Il ne faut pas croire que les problèmes de dualité linguistique ne sont pas graves. Alors que j’écris ces lignes au printemps 2019, quelques nouvelles récentes viennent à l’esprit : 

1. Le commissaire aux langues officielles, Raymond Théberge, vient de s’étonner que plusieurs institutions et agences fédérales ne parviennent toujours pas à rendre courante l’utilisation du français comme langue de travail et de services. Cela n’est pas sans rappeler les conclusions récentes d’Helaina Gaspard dont les travaux démontrent une incapacité de répandre le français comme langue de travail dans la fonction publique fédérale à l’extérieur du Québec.
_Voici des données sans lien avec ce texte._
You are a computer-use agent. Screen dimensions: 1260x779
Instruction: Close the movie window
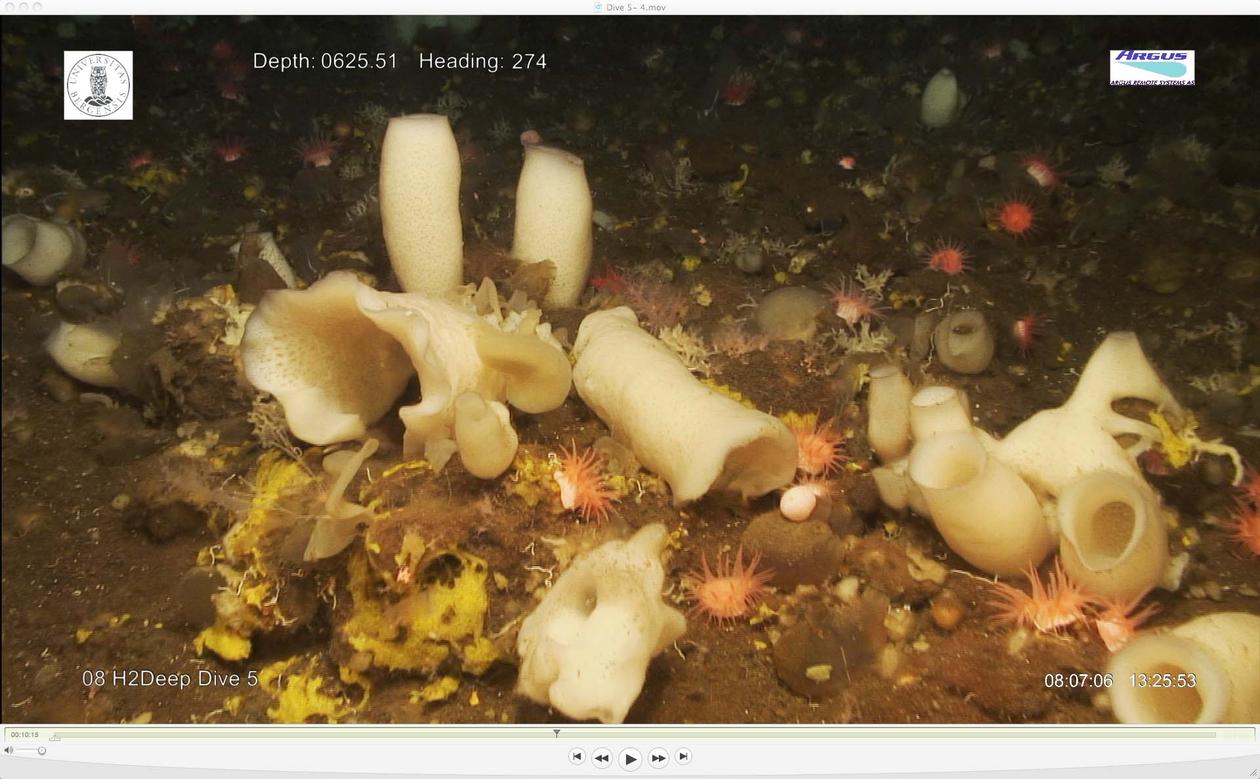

Théberge a même recommandé l’adoption de sanctions financières pour réduire les dérogations.

2. Alors que les ministres provinciaux de la francophonie canadienne s’étaient engagés à ce que 5 % des immigrants recrutés aient une connaissance du français pour maintenir le poids démographique des communautés minoritaires, on annonce que l’Ontario, principal point d’arrivée des immigrants au Canada, a vu la proportion d’immigrants ayant une connaissance du français chuter d’un sommet de 3,4 % en 2011 à 2,2 % en 2018. Le recul récent de l’immigration francophone au Québec a aussi pour effet de miner le poids démographique du Québec dans la fédération et sa capacité, surtout à Montréal, d’intégrer les immigrants à la société francophone.

3. Par réflexe du fédéralisme symétrique, les institutions fédérales, y compris le Commissariat aux langues officielles, occultent souvent les différences profondes entre les problèmes qui affligent les francophones en situation minoritaire et la communauté anglo-québécoise. Chez cette dernière, alors que les transferts culturels et les carences institutionnelles dans le domaine de l’éducation ne sont pas des enjeux sérieux, les mécanismes d’intégration pour l’immigration anglophone, la participation équitable à la fonction publique québécoise et la place (même secondaire) de la langue anglaise dans les interactions avec les clients et l’affichage des commerces ne sont généralement pas perçus comme étant légitimes par la classe politique québécoise. Il est peut-être temps de dissocier les revendications des Anglo-Québécois de la menace plus grande que posent la culture anglo-américaine et l’anglais comme lingua franca mondiale sur la langue française en Amérique.

4. L’accès à l’immersion française demeure limité par l’octroi limité que fournit l’État fédéral et la pénurie d’enseignants qualifiés. En 2018, seuls 11,3 % des élèves anglophones sont inscrits dans un programme d’immersion et plusieurs n’obtiennent pas de place pour leurs enfants. Le plan d’action de 2018 a prévu un financement de 30 millions de dollars pour la formation et le recrutement d’enseignants, mais certains doutent que ce soit suffisant pour répondre à la demande des parents et au besoin du Canada pour augmenter le nombre d’anglophones bilingues de manière significative.